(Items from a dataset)
+-------+

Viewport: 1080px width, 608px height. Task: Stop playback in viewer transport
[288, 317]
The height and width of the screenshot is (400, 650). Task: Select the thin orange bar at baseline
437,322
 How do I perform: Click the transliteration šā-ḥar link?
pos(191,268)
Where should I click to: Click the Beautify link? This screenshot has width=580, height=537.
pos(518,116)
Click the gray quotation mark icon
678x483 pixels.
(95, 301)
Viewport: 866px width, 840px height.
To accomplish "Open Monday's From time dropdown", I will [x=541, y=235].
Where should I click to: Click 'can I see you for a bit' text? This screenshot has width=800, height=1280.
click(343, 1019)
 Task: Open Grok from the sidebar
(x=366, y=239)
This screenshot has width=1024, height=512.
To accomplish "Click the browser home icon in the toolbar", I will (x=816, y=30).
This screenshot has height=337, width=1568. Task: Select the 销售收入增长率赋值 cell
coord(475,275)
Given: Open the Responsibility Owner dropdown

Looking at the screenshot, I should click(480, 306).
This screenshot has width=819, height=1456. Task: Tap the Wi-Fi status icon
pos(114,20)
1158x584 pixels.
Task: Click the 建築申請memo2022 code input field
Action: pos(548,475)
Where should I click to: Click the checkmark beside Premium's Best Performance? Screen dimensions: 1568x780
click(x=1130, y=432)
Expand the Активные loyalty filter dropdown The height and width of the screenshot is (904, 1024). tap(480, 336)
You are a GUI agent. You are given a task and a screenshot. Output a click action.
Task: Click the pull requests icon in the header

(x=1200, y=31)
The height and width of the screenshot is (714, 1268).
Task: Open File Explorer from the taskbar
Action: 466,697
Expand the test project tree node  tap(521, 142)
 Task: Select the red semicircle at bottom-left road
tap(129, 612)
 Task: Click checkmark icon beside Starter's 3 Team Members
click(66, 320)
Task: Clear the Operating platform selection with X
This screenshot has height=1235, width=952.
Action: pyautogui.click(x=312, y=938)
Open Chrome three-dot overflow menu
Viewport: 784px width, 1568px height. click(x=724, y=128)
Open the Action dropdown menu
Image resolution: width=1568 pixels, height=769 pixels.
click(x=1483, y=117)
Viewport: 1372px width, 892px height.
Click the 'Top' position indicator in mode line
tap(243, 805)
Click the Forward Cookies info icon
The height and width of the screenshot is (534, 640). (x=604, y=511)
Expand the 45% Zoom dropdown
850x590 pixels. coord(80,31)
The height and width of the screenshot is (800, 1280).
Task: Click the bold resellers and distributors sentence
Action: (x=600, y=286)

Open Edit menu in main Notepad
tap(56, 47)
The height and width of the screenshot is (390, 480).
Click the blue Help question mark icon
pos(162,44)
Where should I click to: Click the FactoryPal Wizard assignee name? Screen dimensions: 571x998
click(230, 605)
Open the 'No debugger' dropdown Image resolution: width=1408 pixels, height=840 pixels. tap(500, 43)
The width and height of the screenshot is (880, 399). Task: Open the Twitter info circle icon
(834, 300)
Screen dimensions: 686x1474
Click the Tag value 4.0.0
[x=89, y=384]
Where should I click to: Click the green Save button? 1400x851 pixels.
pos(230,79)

+-------+

** TASK OBJECTIVE **
Rewrite all of the rows above, replacing every instance of "Where should I click to" with "Which spot should I click to" and leaving everything else unchanged.

** EXERCISE OUTPUT **
Viewport: 1080px width, 608px height. Task: Stop playback in viewer transport
[288, 317]
The height and width of the screenshot is (400, 650). Task: Select the thin orange bar at baseline
437,322
 How do I perform: Click the transliteration šā-ḥar link?
pos(191,268)
Which spot should I click to: Click the Beautify link? This screenshot has width=580, height=537.
pos(518,116)
Click the gray quotation mark icon
678x483 pixels.
(95, 301)
Viewport: 866px width, 840px height.
To accomplish "Open Monday's From time dropdown", I will [x=541, y=235].
Which spot should I click to: Click 'can I see you for a bit' text? This screenshot has width=800, height=1280.
click(343, 1019)
 Task: Open Grok from the sidebar
(x=366, y=239)
This screenshot has width=1024, height=512.
To accomplish "Click the browser home icon in the toolbar", I will (x=816, y=30).
This screenshot has height=337, width=1568. Task: Select the 销售收入增长率赋值 cell
coord(475,275)
Given: Open the Responsibility Owner dropdown

Looking at the screenshot, I should click(480, 306).
This screenshot has width=819, height=1456. Task: Tap the Wi-Fi status icon
pos(114,20)
1158x584 pixels.
Task: Click the 建築申請memo2022 code input field
Action: pos(548,475)
Which spot should I click to: Click the checkmark beside Premium's Best Performance? Screen dimensions: 1568x780
click(x=1130, y=432)
Expand the Активные loyalty filter dropdown The height and width of the screenshot is (904, 1024). tap(480, 336)
You are a GUI agent. You are given a task and a screenshot. Output a click action.
Task: Click the pull requests icon in the header

(x=1200, y=31)
The height and width of the screenshot is (714, 1268).
Task: Open File Explorer from the taskbar
Action: 466,697
Expand the test project tree node  tap(521, 142)
 Task: Select the red semicircle at bottom-left road
tap(129, 612)
 Task: Click checkmark icon beside Starter's 3 Team Members
click(66, 320)
Task: Clear the Operating platform selection with X
This screenshot has height=1235, width=952.
Action: pyautogui.click(x=312, y=938)
Open Chrome three-dot overflow menu
Viewport: 784px width, 1568px height. click(x=724, y=128)
Open the Action dropdown menu
Image resolution: width=1568 pixels, height=769 pixels.
click(x=1483, y=117)
Viewport: 1372px width, 892px height.
Click the 'Top' position indicator in mode line
tap(243, 805)
Click the Forward Cookies info icon
The height and width of the screenshot is (534, 640). (x=604, y=511)
Expand the 45% Zoom dropdown
850x590 pixels. coord(80,31)
The height and width of the screenshot is (800, 1280).
Task: Click the bold resellers and distributors sentence
Action: (x=600, y=286)

Open Edit menu in main Notepad
tap(56, 47)
The height and width of the screenshot is (390, 480).
Click the blue Help question mark icon
pos(162,44)
Which spot should I click to: Click the FactoryPal Wizard assignee name? Screen dimensions: 571x998
click(230, 605)
Open the 'No debugger' dropdown Image resolution: width=1408 pixels, height=840 pixels. tap(500, 43)
The width and height of the screenshot is (880, 399). Task: Open the Twitter info circle icon
(834, 300)
Screen dimensions: 686x1474
Click the Tag value 4.0.0
[x=89, y=384]
Which spot should I click to: Click the green Save button? 1400x851 pixels.
pos(230,79)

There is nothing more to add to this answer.